At least not yet. Researchers are exploring the field of “Emotion AI,” also called affective computing, the brainchild of an MIT researcher that dates back to 1995. The goal is to improve human–machine interactions through AI technologies that can understand and respond to human needs and emotions — and potentially simulate human emotions.

“AI is the first sliver of hope for reducing that burden so we can do the thing the very dynamic brain can do better than a computer can do, which is forming a true, lasting connection with a person.”

Really Responding

Health-professions educators are grappling with concerns that increasing reliance on technology and digital tools will erode the focus on empathy, active listening and the careful use of senses, including touch, so crucial to the physical exam and doctor–patient relationship. Cory Krebsbach, BFA, CHSE, director of simulation programming for RFU’s North Chicago campus, doesn’t think that is happening. When EMRs were introduced in clinical skills training, some feared students would be distracted. They weren’t. Comfortable with technology, members of the digital generation shared scans and X-rays and other content from simulated EMRs to educate their patients.

“They knew that their greatest resource was the patient in the room,” Mr. Krebsbach said. “There’s no piece of technology that could ever replace human-to-human communication and interaction. The future is in finding a way to leverage technology to enhance interpersonal communication.”

Students and clinicians are using simulation, including high-fidelity manikins and virtual reality (VR), to practice procedures and decision-making in a safe and controlled environment. An early adopter of simulation technology, Rosalind Franklin University also uses a human modality of simulation training: standardized patients (SPs), or patient actors, who follow scripted scenarios to help train and evaluate medical students in clinical and physical exam skills.

Mr. Krebsbach, a former SP who worked at healthcare institutions throughout Chicagoland, likes hybrid simulations that marry machine and human. SPs might be outfitted with a tracheotomy task trainer that provides students with immediate sensory feedback. Students can use a SimScope — a stethoscope with electrodes or sensors programmed with different heart sounds. Programmed sensors can also be built into the clothing of SPs. Students hear the telltale signs of tachycardia, but they’re still able to interact on emotional and social levels with an SP, as opposed to controlled interactions with a manikin, which can be programmed to respond to students through a remote audio device.

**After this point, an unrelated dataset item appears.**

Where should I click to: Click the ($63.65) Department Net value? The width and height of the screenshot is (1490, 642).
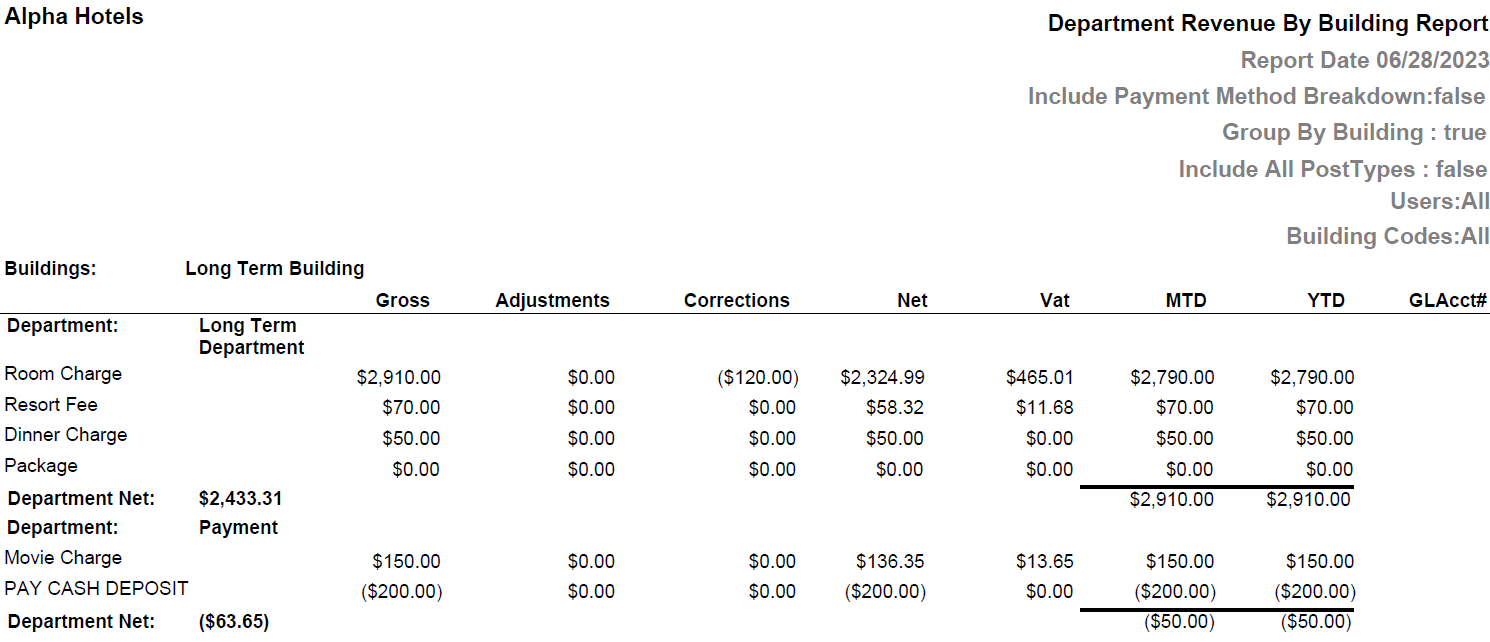[234, 622]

“The future is in finding a way to leverage technology to enhance interpersonal communication.”

Mr. Krebsbach, who admits to skepticism over whether technology can replace the highly responsive training provided by SPs, recently tried out VR simulation-based learning when he donned an Oculus headset.

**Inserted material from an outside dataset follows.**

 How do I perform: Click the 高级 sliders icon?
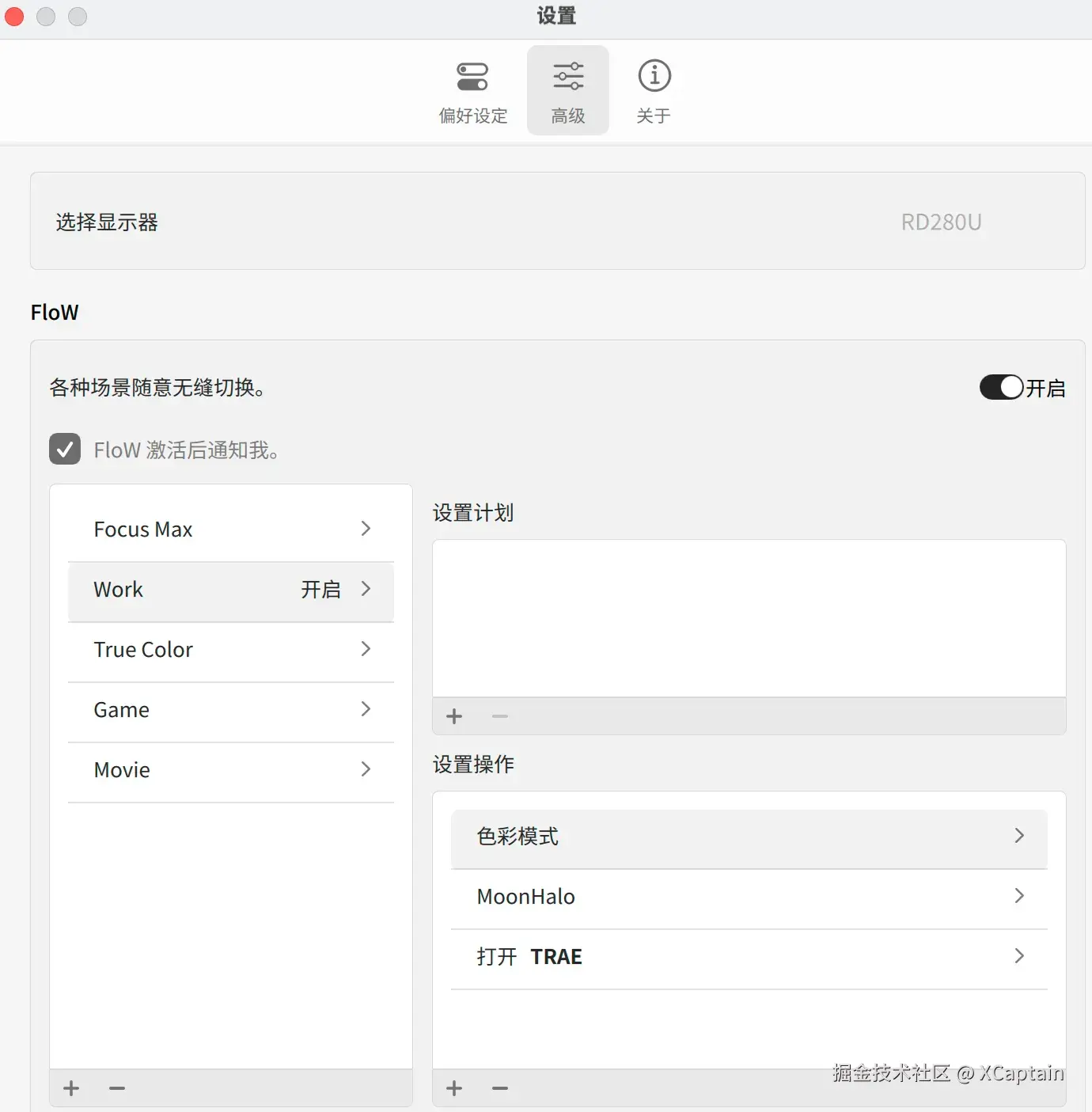point(568,77)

“I was bedside with a patient who was having trouble breathing,” he said. “I could use the controls to pick up an oxygen mask or a stethoscope. The patient’s spouse on the other side of the bed was growing agitated. I could speak directly to the avatar and its responses were very quick — as long as I said the right thing. But is it able to capture all of the nuances of emotions? That’s where you’re not getting that true authentic sort of interaction you would get from a human being.”

VR is good at teaching skills. Follow the steps for diagnosing an asthma attack, and the user is quickly assessed and graded. But it is not yet able to offer the kind of human empathy and compassion Mr. Krebsbach experienced as an SP.

In one such encounter, a student delivered a devastating diagnosis to Mr. Krebsbach, “the patient,” who learned he was in end-stage pancreatic cancer.

“I’ll never forget the student,” Mr. Krebsbach said. “She was very patient and gave me space. She allowed me to process in that moment. She came up with a plan. And then she asked if she could give me a hug. It was such a human thing to do.”